In 1991 Lloyd Swanton was quite content. He had a stimulating career as a freelance bassist, and was one third of The Necks, who were already making waves, if yet to achieve their international acclaim. Then he decided there was another box to tick: the one marked “solo project”. It was to be just two gigs and one album. Thirty years later, that project, The catholics, is still going.
The band swiftly became improbably popular for an instrumental jazz act, catching the ears and hips of people who wanted to dance. When the music scene contracted and Swanton had to prioritise The Necks’ international success, the more occasional nature of The catholics’ gigs just seemed to make them cherished all the more by their fans.
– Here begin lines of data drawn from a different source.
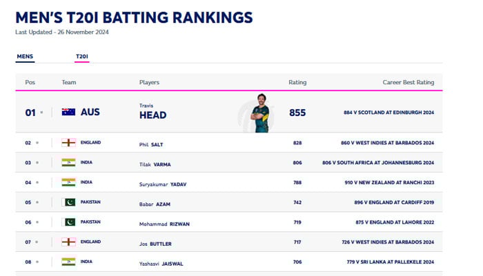Image resolution: width=483 pixels, height=276 pixels.
Task: Open Travis Head's player photo
Action: (x=260, y=112)
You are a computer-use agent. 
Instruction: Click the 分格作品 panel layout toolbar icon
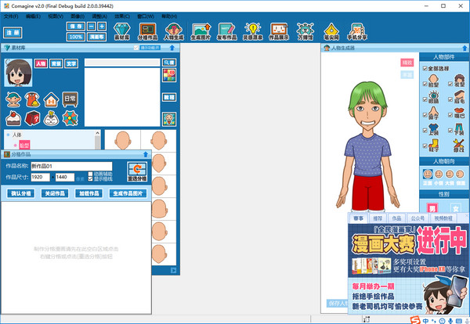click(148, 32)
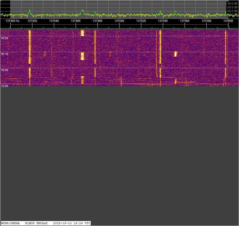Select the 137460 frequency scale label

tap(76, 21)

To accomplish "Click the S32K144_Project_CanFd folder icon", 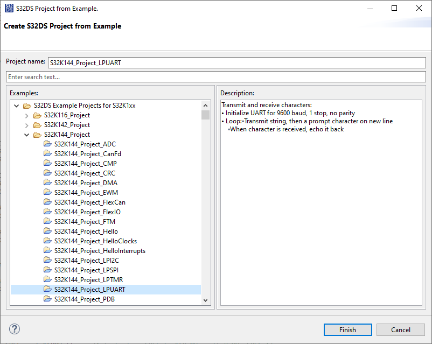I will click(x=47, y=154).
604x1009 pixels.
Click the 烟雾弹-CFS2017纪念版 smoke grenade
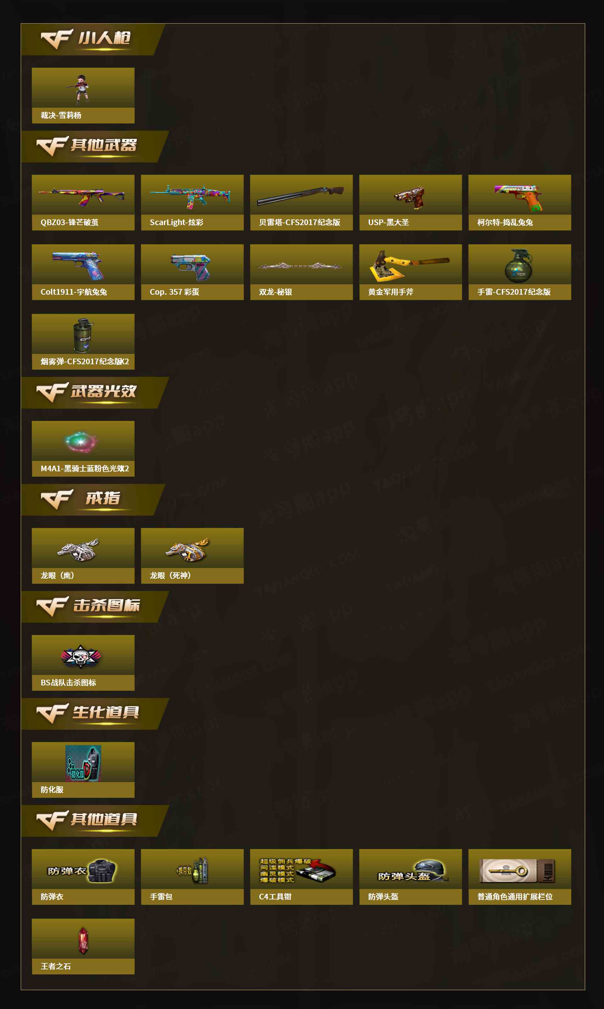tap(83, 342)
It’s a septet of band-leaders, with Swanton and saxophonist Sandy Evans the only survivors from the first rehearsals. “My initial idea was to get more into the textural interplay of the rhythm section,” recalls Swanton, “so it was much heavier in that department, but with just a single horn. After a couple of runs through, Sandy felt that she wanted another horn to dialogue with.”
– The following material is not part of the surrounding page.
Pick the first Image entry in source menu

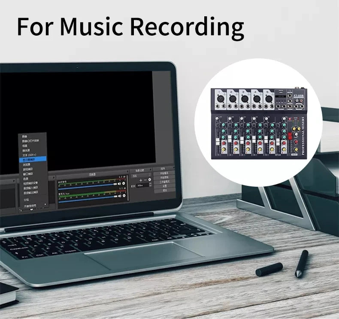25,136
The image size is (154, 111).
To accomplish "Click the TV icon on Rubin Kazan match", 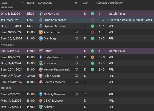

Enter trombonist James Greening. When I ask Swanton whether the band’s inbuilt effervescence is the upshot of the people or the concept, “Both” is the reply: “You can’t have James Greening in a band and not have an element of that. He’s our secret weapon – or not so secret! You can’t force exuberance, but you can certainly suggest that it’s nice thing to try to generate on stage. I didn’t want a painfully earnest band. I wanted to get back to the ethos of early jazz, which was wild, exuberant, fun and danceable.”
Swanton fancied that spirit, but with grooves that drew on African, Latin and Caribbean music. “What I had in mind for a group sound was much more about a knot of interlocking rhythms, and just sitting on that and letting it slowly evolve. Elements of what we do in The Necks were definitely in my thinking, but more formalised.” Part of The Neck’s magic has been about letting simple grooves become hypnotic, and The catholics’ grooves have an inherent strength, without the need for ornamentation.
The wonder of Swanton’s 30-year stewardship of the band is that despite numerous personnel changes and an army of people who have deputised across the years, the character has remained intact: evolving, but never evaporating. The only significant change of instrumentation came when Gary Daley’s piano accordion replaced Bruce Reid’s slide guitar in 2011, prior to which the band sound had partly been defined by Swanton’s fondness for intertwined guitar and slide guitar. In changing the texture and colour, the accordion allowed the material to blossom afresh in a band completed by guitarist Jonathan Pease, drummer Hamish Stuart and percussionist Fabian Hevia.
Bass-playing leaders remain rare. “There’s really only one strong template for that, and that’s Charles Mingus,” says Swanton, “and I’m not the sort of person that’s going to punch someone if they get a chart wrong.” Unable to provide cues and play simultaneously, Swanton has encouraged a sense of “autonomy and agency”. “It does mean that sometimes I feel a tune isn’t going where I thought it would,” he says. “But part of the development of the band has been a process of me learning to let go and trust the musicians if they’re taking it somewhere that wasn’t quite what I had in mind: to see that as a positive and nine times out of 10 it’ll be a pretty good area we get into.”